Od saun na podczerwień po zamrażanie w ujemnych temperaturach urządzenia do krioterapii, celebryci i osoby, które mają obsesję na punkcie fitnessu, spróbują prawie wszystkiego, aby zachować swój wewnętrzny blask. I często to Hollywood wprowadza resztę z nas w najgorętsze trendy wellness, które wkrótce staną się głównym nurtem. Przykład: fizjoterapia. Ta kiedyś zniechęcająca terapia przeciwbólowa, zarezerwowana dla tego, by wracać do zdrowia po operacji lub urazie, zmieniła swoje miejsce w przestrzeni wellness, stając się nowym, gorącym dodatkiem do rutynowych treningów celebrytów, niezależnie od tego, czy są kontuzjowani, czy nie.
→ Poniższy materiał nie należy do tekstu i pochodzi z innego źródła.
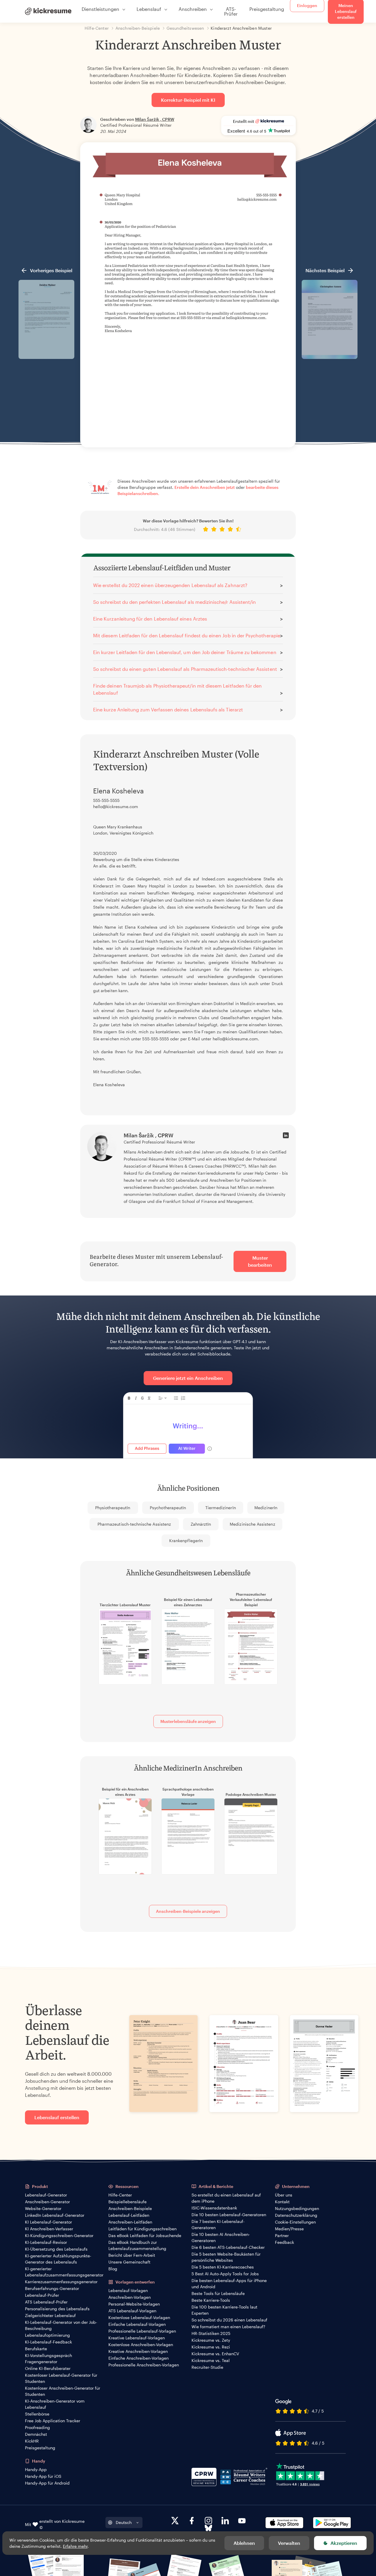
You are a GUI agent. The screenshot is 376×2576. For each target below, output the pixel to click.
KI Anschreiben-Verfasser (49, 2228)
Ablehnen (244, 2543)
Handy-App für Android (47, 2482)
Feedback (284, 2242)
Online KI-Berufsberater (47, 2368)
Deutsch (124, 2522)
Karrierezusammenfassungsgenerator (61, 2281)
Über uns (283, 2194)
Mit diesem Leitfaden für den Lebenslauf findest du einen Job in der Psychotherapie (186, 635)
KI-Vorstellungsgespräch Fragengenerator (48, 2358)
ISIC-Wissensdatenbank (214, 2207)
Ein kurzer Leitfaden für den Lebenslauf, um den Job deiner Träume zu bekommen (184, 652)
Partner (282, 2235)
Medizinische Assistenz (252, 1524)
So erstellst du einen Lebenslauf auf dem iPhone (226, 2198)
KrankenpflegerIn (186, 1540)
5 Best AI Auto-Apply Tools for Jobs (225, 2273)
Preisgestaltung (266, 9)
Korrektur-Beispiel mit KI (188, 100)
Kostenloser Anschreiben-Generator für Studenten (62, 2391)
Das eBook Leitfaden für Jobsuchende (144, 2235)
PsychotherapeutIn (168, 1507)
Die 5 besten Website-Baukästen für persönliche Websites (226, 2257)
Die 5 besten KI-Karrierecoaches (223, 2266)
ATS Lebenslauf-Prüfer (46, 2301)
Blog (112, 2268)
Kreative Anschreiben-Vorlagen (138, 2351)
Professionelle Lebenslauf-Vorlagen (142, 2330)
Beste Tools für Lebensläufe (218, 2293)
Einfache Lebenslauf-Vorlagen (137, 2324)
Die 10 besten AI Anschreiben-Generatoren (221, 2237)
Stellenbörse (37, 2413)
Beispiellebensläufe (127, 2201)
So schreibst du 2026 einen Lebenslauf (229, 2319)
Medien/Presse (289, 2228)
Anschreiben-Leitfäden (130, 2221)
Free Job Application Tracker (52, 2420)
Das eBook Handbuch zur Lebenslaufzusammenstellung (137, 2245)
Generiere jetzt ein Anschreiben (188, 1378)
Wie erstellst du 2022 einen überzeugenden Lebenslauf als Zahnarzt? (170, 585)
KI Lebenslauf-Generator (48, 2221)
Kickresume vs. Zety (211, 2340)
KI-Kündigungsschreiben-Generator (59, 2235)
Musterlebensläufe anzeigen (188, 1721)
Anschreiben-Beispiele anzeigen (188, 1911)
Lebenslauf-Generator (46, 2194)
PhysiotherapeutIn (112, 1507)
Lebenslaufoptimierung (47, 2335)
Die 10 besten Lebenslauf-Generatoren (229, 2214)
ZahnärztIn (201, 1524)
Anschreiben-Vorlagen (129, 2297)
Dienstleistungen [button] (100, 9)
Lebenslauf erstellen (56, 2117)
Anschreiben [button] (193, 9)
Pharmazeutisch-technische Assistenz (134, 1524)
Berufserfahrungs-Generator (52, 2288)
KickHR (32, 2440)
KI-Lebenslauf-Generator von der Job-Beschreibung (61, 2325)
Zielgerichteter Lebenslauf (50, 2315)
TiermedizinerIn (220, 1507)
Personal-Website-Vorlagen (134, 2303)
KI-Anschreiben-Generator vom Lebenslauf (55, 2404)
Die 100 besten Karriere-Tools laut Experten (224, 2310)
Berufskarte (36, 2348)
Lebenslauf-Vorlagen (128, 2290)
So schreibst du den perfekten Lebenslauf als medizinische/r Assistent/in (174, 602)
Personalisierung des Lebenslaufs (57, 2308)
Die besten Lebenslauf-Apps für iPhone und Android (229, 2283)
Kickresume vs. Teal (211, 2360)
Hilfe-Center (120, 2194)
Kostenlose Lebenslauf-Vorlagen (139, 2317)
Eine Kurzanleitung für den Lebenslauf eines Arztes (150, 618)
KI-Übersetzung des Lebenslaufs (56, 2248)
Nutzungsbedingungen (297, 2208)
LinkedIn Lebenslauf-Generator (54, 2215)
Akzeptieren (343, 2543)
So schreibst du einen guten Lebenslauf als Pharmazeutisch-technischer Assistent (185, 669)
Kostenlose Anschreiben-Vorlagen (140, 2344)
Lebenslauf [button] (149, 9)
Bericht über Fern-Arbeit (131, 2255)
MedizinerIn (265, 1507)
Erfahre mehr (75, 2546)
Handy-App (36, 2469)
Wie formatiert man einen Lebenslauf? (228, 2326)
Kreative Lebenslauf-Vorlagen (136, 2337)
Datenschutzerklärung (296, 2215)
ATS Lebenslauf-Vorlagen (132, 2310)
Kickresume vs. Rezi (211, 2346)
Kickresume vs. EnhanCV (215, 2353)
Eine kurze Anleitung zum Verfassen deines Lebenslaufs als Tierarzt (168, 709)
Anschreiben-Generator (47, 2201)
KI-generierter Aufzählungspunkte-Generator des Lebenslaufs (58, 2258)
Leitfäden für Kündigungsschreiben (142, 2228)
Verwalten (289, 2543)
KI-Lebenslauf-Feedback (48, 2341)
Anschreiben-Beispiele (130, 2208)
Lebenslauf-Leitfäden (128, 2215)
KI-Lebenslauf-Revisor (46, 2242)
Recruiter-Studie (207, 2367)
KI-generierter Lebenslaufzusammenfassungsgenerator (64, 2271)
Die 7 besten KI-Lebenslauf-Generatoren (218, 2224)
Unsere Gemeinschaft (129, 2261)
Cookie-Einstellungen (295, 2221)
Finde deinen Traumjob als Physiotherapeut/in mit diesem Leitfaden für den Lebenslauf (177, 689)
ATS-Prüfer (231, 11)
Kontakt (282, 2201)
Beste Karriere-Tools (211, 2300)
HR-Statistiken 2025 (211, 2333)
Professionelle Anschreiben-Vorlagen (143, 2364)
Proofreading (37, 2427)
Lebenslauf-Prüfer (42, 2295)
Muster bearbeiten (260, 1261)
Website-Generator (43, 2208)
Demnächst (36, 2434)
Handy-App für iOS (43, 2476)
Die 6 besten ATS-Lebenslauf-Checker (228, 2247)
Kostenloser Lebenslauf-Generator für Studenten (61, 2378)
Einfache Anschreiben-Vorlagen (138, 2358)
Guru fizykoterapii stojący za dopasowaną ramą Jennifer Aniston i P. Zdrowy styl życia Diddy'ego to Dr Karen Joubert. Zapytaliśmy Joubert, dlaczego jej klienci zwracają się do fizjoterapii jako komplementu swoich rutynowych treningów i jak zmienia ich ciała.

„Klientela, z którą pracuję, jest pod ogromną presją iw wielu przypadkach objawi się to fizycznie” – mówi (na zdjęciu poniżej). „Artyści mogą wykonywać od 4 do 7 pokazów w tygodniu, podróżując i starając się zachować zdrową dietę, to bardzo dużo dla każdego. Fizjoterapia uczy ich prawidłowej mechaniki, zarówno podstawowej postawy na ekranie, jak i ekstremalnych ruchów tanecznych na scenie. Edukacja i utrzymanie zapewniają im długowieczność i zapobiegają kontuzjom. Na dłuższą metę jest to korzystne dla wszystkich”.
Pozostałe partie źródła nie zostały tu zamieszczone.